Кошелев оставил многие привычки и знакомства и перестал бывать в масонской ложе, где его тяготила и тщета пышных слов, и запах пыли от черных завес в невыветренной зале. Ему было стыдно, что братья-каменщики зевали в ладонь за скучными ритуалами, а за братской трапезой оживлялись, с охотой говорили о новых наградах, о приказах по полку и о том, кто получит кавалерию.
Так могло быть до марта, но так не могло быть теперь, или зачем убивали его?
Кошелев не знал, что должно стать иным, но вся жизнь и все люди, вся Россия должна была стать иной после марта, или никогда и ничем не будут оправданы мучительства несчастного императора Павла. Кошелев плакал о нем по ночам и молился.
В эти дни он особенно часто вспоминал малолетнего брата Павлушу, оставленного в Москве на руки гувернеров и нянек, и писал длинные письма его воспитателю Жирару.
В кордегардии, на деревянном ларе, прикрепив у изголовья свечу, Кошелев читал на ночных дежурствах Библию, которую узнавал впервые. В своих ночных чтениях он начал понимать нечто новое, щемящее и смиренное, чего не мог бы пересказать никому, он стал понимать, что все человеческие слова об украшении и перемене человеческой жизни не сбываются никогда, что жизнь не во власти людей, что жизнь не поддается хотению человеческих слов и дел, а сбывается в мире и в каждом человеке и во всем, что свершается на земле, одна таинственная сила Божья. Тогда он думал с волнением о странных словах апостола Павла, что Бог не в слове, а в силе.
Только Полторацкий, маленький гусар со светлыми прядями волос, падающими на худые щеки, навещал его иногда и Кошелев стал уже привыкать к своему молчаливому слушателю с блестящими глазами, но Полторацкий скоро уехал к отцу, под Калугу. Кошелев остался один.

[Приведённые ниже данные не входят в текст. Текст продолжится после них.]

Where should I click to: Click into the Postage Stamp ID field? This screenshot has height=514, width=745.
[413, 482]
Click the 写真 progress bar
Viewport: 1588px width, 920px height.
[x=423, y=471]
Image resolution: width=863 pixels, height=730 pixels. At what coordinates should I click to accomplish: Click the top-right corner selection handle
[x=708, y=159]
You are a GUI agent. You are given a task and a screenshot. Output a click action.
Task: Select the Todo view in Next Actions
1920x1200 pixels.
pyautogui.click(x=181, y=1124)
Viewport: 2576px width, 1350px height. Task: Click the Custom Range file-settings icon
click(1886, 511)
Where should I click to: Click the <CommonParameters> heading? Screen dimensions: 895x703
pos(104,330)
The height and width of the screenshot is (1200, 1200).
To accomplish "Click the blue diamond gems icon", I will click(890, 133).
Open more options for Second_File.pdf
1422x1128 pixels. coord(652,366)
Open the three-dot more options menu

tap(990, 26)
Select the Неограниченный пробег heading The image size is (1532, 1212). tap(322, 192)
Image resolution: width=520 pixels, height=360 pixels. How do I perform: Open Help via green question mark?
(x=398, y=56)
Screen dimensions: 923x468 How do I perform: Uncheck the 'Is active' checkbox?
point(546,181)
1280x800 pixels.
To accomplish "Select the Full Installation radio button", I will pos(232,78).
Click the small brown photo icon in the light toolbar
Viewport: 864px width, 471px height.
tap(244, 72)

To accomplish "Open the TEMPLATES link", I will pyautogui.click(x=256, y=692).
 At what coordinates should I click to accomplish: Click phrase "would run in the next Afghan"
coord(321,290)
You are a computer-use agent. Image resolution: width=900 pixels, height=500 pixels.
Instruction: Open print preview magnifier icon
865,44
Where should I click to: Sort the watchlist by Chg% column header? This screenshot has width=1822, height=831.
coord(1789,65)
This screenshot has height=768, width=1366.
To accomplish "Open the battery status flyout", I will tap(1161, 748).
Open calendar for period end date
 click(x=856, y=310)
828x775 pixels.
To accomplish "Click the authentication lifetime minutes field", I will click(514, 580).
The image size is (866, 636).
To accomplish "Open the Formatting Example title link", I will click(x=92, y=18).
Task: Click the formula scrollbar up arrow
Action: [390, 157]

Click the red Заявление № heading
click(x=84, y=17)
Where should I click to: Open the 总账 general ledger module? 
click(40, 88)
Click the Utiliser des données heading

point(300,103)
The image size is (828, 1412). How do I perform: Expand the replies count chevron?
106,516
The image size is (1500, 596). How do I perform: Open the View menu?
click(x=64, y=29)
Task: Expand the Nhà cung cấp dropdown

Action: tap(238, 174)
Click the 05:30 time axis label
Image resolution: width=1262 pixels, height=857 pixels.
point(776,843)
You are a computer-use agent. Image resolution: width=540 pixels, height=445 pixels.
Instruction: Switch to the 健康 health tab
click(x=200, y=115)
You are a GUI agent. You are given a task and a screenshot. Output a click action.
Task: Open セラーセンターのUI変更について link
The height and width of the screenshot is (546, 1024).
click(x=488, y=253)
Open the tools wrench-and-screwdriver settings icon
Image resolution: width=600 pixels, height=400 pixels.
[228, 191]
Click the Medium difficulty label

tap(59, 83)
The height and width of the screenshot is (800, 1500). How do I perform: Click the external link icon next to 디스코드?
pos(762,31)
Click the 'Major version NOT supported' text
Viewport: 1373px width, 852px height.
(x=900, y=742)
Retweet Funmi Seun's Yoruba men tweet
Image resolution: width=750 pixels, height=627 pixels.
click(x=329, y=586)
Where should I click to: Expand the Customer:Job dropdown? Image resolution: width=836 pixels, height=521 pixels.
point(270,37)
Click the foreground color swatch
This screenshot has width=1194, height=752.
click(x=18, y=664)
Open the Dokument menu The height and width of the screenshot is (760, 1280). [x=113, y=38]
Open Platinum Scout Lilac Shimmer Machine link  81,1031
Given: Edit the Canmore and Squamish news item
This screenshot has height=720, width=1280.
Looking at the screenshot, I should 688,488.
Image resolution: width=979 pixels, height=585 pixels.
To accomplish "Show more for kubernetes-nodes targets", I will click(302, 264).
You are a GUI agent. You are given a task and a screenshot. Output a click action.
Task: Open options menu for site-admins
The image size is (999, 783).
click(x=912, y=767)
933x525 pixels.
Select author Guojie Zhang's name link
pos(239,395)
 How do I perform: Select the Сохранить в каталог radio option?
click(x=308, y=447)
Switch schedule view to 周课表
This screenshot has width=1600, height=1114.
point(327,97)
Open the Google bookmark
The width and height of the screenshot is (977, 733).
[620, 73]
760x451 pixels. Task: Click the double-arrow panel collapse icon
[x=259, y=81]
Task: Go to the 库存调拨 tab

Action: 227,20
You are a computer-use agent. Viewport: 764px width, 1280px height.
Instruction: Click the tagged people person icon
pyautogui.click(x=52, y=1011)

Черноволосый, с бархатными искрами в зеленоватых внимательных глазах, холодно-замкнутый и холодно вежливый со всеми, Кошелев скоро стал почитаться в полку гордецом и нелюдимом.
После марта молодой офицер, которому едва минуло двадцать, замкнулся в книги и полковые занятия и вовсе отошел от товарищей. Он жил один со своими новыми мыслями и тягостными чувствами тревоги и ожидания.
Куранты отбили пятую четверть утра, когда поручик Кошелев, кутаясь в синюю епанчу, перешел казарменный двор.
Пожар
I
В сумерках утра 2 сентября 812 года полицейские проводили тяжелую коляску Кутузова от Дорогомиловской заставы к Яузскому мосту.
Полицейские бежали, пригибая головы, как гончие. Могло казаться, что бегут пустой улицей пешие пожарные с громоздкой колымагой. Дебелое тело Кутузова потряхивалось. Светлейший кутался в синий плащ.